Der Schwarzuniformierte trat einen Schritt zurück, und Vicky zerrte probeweise an den Ketten. Natürlich gaben sie nicht den Bruchteil eines Millimeters nach. Sie konnte mit ihren Händen zwar noch ihre Brüste erreichen, aber nicht mehr ihren Nabel oder gar ihren nackten Schritt. Nicht einmal, wenn sie sich zusammenkrümmte, wäre das möglich.
Alles war genauso, wie sie vorherbestimmt hatte. Sie wollte nicht in der Lage sein, sich zwischen den Beinen zu berühren, denn diese erzwungene Enthaltsamkeit würde ihre Begierde stimulieren, ihren Hunger wachsen lassen.
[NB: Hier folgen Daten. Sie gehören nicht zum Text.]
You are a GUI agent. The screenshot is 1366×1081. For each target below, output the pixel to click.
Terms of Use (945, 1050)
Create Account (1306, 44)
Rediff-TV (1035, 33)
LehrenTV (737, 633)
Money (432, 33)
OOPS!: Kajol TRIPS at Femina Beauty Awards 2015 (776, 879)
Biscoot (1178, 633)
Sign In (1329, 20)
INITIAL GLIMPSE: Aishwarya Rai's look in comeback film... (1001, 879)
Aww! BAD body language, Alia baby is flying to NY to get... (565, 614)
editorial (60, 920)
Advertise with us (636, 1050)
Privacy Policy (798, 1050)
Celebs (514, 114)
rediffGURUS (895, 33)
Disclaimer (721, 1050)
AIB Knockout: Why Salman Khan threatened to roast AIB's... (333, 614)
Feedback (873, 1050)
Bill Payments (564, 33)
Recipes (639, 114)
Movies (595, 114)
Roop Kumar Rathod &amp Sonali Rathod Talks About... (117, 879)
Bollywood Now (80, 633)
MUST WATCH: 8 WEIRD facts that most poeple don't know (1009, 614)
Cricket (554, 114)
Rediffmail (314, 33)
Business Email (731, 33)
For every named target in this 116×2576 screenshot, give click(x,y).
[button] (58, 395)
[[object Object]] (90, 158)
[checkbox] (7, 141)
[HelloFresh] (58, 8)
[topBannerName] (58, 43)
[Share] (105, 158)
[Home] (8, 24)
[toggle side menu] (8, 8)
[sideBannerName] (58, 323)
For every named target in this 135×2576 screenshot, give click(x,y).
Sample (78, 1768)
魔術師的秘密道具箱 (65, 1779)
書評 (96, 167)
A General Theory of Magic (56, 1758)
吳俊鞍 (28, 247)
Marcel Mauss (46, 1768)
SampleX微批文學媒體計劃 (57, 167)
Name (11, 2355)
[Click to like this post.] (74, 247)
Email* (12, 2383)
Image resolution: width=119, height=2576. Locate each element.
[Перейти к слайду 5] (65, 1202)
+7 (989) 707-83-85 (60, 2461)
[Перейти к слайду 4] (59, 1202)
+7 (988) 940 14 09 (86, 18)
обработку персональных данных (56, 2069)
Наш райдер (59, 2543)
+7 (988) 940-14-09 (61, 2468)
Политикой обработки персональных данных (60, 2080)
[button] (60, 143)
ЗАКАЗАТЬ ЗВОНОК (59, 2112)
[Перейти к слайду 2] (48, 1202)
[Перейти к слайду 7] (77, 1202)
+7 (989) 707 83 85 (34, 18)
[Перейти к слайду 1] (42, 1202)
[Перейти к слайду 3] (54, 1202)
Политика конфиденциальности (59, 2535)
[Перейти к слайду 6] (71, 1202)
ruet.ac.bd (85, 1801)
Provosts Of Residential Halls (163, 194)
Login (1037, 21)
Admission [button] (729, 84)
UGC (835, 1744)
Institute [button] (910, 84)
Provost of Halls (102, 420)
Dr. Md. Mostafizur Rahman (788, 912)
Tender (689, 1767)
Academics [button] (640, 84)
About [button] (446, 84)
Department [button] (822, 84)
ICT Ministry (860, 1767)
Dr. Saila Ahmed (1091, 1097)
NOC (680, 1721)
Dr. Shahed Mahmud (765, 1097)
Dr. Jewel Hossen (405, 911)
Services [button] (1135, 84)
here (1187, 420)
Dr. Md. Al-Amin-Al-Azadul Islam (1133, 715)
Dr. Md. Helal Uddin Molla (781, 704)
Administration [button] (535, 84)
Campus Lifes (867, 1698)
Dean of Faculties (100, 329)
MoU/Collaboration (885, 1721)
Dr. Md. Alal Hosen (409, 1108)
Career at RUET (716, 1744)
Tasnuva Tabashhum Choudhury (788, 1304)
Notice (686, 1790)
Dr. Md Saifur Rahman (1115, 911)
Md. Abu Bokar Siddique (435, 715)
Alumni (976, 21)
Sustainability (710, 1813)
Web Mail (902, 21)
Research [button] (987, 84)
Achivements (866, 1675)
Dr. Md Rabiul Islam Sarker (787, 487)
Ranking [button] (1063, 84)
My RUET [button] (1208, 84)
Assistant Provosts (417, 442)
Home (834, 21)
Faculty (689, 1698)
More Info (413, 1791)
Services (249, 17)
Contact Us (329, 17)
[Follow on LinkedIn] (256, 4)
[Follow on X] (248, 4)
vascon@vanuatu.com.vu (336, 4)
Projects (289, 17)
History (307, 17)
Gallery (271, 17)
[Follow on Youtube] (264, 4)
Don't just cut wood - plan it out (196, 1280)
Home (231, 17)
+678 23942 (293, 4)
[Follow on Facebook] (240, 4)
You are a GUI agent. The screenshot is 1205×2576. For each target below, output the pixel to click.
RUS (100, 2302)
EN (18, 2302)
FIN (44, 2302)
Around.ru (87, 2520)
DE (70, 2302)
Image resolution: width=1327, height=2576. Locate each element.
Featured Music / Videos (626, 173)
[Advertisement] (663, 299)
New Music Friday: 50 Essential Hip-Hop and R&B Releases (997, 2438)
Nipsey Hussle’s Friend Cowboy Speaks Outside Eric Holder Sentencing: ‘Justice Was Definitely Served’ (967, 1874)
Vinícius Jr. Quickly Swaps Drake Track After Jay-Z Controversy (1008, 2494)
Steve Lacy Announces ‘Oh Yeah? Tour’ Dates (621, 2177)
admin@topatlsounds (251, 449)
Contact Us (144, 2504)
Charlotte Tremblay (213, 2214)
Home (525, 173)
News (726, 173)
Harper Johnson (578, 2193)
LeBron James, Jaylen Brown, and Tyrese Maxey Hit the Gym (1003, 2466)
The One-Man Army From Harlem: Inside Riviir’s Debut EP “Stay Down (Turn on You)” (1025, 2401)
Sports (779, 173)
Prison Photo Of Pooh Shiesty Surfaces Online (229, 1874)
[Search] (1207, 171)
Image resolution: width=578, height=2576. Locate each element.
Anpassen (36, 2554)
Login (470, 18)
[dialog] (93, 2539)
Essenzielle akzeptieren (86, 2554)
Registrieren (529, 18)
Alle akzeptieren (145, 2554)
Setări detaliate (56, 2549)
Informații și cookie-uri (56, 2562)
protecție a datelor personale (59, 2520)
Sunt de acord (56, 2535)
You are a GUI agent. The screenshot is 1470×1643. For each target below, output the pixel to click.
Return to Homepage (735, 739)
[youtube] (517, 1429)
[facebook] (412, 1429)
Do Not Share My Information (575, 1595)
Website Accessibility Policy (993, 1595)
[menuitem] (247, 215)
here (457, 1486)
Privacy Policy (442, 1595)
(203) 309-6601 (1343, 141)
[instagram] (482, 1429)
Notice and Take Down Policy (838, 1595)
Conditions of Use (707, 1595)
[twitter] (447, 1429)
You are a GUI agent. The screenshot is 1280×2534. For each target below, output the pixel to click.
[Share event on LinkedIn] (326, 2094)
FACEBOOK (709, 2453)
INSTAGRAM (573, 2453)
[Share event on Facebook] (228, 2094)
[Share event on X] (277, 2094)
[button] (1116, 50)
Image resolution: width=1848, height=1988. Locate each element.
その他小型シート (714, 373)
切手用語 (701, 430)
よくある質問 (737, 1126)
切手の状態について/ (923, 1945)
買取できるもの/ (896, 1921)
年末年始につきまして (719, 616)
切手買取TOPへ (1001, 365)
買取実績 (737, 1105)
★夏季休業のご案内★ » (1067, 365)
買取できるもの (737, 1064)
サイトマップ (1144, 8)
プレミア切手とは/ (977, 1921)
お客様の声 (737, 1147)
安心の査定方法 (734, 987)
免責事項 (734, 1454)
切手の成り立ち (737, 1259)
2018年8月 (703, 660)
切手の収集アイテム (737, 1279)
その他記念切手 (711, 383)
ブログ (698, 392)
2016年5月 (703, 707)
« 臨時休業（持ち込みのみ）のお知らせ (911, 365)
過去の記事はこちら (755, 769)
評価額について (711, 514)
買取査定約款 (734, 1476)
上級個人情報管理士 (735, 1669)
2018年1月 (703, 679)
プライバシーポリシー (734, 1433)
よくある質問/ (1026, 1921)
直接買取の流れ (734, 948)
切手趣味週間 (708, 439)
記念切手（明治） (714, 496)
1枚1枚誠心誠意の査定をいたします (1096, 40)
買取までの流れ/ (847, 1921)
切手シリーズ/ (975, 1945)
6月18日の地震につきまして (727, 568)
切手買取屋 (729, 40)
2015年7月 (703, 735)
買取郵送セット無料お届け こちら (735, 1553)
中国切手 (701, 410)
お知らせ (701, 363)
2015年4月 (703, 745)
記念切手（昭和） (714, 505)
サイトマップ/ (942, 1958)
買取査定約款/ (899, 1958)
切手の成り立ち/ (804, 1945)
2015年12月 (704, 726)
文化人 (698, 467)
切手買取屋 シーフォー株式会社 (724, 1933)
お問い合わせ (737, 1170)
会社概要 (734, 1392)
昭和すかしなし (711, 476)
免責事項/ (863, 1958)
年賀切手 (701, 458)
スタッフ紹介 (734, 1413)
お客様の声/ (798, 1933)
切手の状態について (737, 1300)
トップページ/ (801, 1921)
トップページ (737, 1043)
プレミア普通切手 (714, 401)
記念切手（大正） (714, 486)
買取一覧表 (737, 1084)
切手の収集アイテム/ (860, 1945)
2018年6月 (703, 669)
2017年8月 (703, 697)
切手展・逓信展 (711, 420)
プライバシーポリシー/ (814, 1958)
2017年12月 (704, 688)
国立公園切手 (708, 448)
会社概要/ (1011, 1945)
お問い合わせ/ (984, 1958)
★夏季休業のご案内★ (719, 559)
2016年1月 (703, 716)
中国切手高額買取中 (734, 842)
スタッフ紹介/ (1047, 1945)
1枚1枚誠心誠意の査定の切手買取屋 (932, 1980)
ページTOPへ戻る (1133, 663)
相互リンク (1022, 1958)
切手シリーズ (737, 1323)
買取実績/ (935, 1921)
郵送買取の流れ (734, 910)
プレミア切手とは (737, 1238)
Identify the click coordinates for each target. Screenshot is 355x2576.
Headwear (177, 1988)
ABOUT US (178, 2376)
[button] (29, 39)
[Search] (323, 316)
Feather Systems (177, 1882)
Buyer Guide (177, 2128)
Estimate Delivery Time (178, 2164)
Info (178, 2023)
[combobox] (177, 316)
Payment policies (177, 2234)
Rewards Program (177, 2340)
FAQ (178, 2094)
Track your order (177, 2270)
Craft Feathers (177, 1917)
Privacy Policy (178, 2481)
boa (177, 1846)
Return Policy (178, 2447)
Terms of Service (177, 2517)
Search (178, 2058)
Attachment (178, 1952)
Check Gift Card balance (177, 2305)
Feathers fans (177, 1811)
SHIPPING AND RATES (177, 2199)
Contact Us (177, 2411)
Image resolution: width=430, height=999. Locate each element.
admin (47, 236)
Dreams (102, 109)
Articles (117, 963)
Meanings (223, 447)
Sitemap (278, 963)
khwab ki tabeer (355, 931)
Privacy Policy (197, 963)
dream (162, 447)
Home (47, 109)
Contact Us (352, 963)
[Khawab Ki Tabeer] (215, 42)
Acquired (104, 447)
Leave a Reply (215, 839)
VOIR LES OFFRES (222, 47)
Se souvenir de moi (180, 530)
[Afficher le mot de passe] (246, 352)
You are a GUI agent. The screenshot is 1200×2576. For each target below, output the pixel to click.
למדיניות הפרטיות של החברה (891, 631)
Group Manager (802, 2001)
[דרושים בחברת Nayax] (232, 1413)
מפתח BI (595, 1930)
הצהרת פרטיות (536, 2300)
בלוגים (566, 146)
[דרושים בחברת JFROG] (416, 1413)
So lange, bis er endlich gestillt würde. Von fremder Hand.
»Bitte.« Der Mann wies mit der einladenden Geste eines Obers, der einen Gast zum Tisch geleitet, auf die offene Gittertür.
Vicky ließ sich auf die Knie nieder und kroch in den Raum dahinter. Er war anderthalb Meter breit, höchstens zwei Meter tief und wenig mehr als einen Meter hoch. Sie konnte darin sitzen oder mit eingezogenem Kopf knien, aber keinesfalls stehen. Der Boden war mehrere Zentimeter hoch mit Streu bedeckt. In den rohen Steinmauern waren in regelmäßigen Abständen eiserne Ösen eingelassen, an denen im Bedarfsfall Ketten befestigt werden konnten. Ein tönerner Napf mit Wasser stand in einer Ecke.